[What this task involves]: Given the records below, would you repeat exactly the lines that begin at the one containing "Task: Go to previous record arrow" and end at the one containing "Given: Click the pencil edit icon in header", inclusive?

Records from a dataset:
┄┄┄┄┄┄
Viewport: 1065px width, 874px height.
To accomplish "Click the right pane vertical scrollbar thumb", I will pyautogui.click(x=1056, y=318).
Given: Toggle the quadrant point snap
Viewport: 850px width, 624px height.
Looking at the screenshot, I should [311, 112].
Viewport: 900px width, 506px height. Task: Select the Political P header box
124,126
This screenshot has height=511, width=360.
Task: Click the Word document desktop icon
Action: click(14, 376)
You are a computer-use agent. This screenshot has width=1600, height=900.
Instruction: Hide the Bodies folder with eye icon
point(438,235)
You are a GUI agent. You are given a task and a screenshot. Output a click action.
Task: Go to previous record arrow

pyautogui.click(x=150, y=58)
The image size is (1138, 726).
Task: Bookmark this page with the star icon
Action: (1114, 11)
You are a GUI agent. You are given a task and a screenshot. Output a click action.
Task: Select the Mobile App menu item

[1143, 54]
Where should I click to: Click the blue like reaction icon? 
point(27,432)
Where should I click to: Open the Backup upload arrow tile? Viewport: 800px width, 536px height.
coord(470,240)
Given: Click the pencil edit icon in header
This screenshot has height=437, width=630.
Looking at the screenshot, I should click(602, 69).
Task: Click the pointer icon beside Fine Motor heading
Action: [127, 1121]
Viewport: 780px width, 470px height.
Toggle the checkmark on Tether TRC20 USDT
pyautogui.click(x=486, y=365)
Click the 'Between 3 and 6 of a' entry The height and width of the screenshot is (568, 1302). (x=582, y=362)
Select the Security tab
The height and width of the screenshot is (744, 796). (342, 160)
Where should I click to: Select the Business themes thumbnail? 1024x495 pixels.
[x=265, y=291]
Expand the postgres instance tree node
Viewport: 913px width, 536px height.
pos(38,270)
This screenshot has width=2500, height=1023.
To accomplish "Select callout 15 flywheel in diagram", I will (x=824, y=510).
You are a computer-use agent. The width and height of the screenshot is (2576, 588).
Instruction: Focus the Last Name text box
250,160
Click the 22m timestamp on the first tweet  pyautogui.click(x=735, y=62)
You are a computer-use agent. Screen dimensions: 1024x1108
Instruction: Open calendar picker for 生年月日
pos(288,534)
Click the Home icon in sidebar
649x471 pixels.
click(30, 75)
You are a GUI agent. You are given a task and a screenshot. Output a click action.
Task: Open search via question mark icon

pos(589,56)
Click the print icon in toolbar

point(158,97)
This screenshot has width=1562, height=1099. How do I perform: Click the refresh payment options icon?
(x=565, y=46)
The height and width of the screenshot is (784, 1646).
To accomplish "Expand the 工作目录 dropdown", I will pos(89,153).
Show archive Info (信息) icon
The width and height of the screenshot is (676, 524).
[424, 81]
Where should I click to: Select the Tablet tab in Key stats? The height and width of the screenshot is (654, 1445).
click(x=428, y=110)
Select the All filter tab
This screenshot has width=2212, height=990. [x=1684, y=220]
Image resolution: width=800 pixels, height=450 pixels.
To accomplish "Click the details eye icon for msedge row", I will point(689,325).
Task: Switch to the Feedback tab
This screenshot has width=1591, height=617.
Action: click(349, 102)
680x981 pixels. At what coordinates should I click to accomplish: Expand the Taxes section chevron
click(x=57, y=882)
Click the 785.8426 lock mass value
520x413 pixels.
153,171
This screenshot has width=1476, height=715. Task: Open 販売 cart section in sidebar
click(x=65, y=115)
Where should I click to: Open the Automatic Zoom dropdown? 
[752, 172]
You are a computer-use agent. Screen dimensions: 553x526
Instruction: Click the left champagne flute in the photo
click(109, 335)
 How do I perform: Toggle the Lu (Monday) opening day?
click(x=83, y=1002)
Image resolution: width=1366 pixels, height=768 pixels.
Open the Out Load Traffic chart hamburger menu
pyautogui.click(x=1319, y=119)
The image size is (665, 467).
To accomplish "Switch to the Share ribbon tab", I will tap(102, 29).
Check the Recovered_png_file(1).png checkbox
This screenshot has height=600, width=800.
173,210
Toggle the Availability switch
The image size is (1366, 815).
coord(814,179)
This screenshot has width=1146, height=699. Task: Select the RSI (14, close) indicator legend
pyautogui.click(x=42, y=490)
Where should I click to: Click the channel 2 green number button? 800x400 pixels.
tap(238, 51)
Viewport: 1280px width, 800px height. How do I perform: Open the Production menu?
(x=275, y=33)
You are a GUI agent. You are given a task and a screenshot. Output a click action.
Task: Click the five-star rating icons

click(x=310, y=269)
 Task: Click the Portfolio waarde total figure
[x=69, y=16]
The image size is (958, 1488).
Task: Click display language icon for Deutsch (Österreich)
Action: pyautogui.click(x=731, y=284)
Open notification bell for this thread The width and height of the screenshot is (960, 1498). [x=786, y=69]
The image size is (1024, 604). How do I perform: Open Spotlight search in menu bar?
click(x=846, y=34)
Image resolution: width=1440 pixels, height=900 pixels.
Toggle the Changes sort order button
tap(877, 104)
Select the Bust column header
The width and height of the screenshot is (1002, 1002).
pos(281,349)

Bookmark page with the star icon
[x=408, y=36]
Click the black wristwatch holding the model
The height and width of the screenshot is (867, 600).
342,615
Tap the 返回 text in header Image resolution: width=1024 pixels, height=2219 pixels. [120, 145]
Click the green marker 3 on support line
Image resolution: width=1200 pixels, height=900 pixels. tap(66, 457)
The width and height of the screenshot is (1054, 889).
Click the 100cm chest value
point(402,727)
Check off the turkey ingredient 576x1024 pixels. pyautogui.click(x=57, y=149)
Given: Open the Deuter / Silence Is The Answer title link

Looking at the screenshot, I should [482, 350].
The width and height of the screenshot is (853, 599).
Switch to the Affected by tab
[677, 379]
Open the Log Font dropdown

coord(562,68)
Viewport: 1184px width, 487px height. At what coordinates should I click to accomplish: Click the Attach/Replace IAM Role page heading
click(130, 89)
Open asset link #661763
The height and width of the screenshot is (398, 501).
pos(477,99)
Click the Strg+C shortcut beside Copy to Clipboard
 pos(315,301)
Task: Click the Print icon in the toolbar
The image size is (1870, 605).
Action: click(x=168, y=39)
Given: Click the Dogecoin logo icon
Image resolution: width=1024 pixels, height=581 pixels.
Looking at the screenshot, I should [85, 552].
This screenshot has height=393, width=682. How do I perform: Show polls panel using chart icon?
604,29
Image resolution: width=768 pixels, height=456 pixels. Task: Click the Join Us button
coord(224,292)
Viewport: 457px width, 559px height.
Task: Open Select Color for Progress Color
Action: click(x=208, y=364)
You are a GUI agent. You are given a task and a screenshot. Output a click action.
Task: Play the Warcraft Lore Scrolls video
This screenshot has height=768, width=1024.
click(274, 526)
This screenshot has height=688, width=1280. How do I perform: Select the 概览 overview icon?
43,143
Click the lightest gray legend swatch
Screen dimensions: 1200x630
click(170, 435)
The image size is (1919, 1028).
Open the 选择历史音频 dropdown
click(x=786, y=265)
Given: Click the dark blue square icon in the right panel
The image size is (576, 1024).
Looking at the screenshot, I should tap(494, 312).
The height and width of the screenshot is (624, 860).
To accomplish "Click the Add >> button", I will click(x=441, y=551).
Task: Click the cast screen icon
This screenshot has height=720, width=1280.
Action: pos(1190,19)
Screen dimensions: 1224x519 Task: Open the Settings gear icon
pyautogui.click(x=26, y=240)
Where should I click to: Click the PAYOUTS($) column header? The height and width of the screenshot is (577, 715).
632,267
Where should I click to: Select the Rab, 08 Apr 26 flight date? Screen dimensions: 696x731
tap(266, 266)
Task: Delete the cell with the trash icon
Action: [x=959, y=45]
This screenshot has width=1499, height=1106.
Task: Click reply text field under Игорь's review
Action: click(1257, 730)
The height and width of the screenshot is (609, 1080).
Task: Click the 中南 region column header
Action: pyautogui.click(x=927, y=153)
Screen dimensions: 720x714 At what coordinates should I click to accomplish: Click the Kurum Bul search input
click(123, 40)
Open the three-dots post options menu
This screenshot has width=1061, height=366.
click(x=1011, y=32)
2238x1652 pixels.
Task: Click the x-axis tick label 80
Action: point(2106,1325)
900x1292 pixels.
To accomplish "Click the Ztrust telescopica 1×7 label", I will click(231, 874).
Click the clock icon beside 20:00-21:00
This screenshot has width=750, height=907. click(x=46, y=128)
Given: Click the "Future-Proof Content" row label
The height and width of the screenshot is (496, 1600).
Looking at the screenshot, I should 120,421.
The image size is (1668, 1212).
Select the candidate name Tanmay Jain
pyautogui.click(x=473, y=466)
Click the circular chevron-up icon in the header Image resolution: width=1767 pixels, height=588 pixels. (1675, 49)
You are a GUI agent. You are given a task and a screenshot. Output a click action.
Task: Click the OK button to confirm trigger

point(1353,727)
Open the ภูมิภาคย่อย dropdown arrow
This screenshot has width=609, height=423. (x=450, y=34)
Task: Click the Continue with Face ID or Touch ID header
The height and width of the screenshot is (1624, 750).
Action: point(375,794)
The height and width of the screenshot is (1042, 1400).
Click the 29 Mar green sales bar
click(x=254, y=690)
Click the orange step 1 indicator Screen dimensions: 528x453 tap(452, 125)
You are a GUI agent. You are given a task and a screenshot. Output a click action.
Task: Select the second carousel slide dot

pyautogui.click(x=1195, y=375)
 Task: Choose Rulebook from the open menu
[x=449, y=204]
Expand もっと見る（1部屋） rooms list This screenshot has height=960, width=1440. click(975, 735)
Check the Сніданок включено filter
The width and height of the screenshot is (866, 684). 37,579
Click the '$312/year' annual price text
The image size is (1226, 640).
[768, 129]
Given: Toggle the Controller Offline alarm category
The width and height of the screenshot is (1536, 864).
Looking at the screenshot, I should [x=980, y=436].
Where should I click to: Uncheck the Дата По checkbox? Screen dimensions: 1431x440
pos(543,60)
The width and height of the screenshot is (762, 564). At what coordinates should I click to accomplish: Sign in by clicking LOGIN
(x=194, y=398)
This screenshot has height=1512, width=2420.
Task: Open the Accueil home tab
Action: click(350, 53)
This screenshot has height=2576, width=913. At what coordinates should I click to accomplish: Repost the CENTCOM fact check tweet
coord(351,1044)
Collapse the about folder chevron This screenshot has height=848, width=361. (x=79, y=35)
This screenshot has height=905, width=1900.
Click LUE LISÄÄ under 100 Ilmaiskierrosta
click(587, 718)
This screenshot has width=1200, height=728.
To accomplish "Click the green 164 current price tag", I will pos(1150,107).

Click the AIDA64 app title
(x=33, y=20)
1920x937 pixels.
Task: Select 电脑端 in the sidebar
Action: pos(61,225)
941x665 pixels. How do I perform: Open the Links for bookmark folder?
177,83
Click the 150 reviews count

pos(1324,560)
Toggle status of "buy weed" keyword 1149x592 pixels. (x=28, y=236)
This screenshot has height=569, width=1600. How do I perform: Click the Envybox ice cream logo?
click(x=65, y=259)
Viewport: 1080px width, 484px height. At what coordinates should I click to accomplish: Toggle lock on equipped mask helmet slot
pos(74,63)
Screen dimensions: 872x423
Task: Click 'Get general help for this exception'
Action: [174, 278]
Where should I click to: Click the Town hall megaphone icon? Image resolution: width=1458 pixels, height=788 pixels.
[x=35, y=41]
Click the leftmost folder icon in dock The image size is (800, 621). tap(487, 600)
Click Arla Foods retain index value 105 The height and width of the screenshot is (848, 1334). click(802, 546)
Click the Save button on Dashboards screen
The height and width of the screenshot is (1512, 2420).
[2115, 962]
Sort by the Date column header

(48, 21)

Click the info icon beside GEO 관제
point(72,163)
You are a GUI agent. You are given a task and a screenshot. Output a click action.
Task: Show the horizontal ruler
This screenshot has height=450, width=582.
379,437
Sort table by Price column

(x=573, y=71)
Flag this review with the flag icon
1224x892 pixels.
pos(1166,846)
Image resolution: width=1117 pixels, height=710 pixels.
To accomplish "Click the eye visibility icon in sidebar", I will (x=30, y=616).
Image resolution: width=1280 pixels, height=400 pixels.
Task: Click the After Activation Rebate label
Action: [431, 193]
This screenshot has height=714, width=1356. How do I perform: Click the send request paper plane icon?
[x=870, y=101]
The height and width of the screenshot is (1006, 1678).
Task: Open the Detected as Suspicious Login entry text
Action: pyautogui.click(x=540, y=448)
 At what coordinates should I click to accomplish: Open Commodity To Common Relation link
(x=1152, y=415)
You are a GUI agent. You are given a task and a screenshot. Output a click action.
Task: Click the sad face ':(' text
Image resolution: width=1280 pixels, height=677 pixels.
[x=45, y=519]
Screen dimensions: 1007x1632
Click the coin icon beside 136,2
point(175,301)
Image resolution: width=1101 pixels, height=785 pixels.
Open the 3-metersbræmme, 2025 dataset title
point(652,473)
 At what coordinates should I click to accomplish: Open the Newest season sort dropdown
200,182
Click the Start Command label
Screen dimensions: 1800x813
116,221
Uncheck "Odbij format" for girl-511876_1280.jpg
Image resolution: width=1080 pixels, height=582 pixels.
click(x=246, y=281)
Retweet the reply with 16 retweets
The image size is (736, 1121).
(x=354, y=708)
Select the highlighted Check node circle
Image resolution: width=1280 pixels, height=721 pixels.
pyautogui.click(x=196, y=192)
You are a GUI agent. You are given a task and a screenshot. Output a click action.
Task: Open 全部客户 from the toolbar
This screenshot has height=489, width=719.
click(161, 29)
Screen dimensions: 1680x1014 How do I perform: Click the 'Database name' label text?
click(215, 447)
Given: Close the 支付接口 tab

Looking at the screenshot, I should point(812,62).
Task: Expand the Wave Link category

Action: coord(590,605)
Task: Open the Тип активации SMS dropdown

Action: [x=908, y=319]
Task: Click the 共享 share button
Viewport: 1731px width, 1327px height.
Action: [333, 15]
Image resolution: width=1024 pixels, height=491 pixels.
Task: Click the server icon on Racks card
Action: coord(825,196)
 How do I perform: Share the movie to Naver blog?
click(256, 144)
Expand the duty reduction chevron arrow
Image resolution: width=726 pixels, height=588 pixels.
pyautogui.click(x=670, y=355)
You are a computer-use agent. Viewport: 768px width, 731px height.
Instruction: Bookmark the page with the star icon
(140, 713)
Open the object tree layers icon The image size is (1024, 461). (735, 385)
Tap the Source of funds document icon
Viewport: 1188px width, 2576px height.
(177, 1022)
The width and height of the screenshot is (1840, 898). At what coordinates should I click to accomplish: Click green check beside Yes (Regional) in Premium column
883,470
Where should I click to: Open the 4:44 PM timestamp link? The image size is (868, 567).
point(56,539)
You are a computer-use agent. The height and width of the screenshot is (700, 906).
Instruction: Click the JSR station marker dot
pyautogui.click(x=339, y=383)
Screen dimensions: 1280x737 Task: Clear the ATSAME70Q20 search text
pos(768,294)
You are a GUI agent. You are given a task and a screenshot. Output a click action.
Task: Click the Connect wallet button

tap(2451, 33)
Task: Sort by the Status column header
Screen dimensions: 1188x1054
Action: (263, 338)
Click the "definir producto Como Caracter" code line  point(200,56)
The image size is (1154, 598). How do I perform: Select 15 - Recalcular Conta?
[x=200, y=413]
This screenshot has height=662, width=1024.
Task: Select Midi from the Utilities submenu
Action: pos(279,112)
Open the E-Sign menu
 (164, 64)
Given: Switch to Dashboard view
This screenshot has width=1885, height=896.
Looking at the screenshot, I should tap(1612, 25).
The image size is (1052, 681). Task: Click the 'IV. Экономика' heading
┄┄┄┄┄┄
[Expected output]:
Task: Go to previous record arrow

pyautogui.click(x=150, y=58)
The image size is (1138, 726).
Task: Bookmark this page with the star icon
Action: (1114, 11)
You are a GUI agent. You are given a task and a screenshot. Output a click action.
Task: Select the Mobile App menu item

[1143, 54]
Where should I click to: Click the blue like reaction icon? 
point(27,432)
Where should I click to: Open the Backup upload arrow tile? Viewport: 800px width, 536px height.
coord(470,240)
Given: Click the pencil edit icon in header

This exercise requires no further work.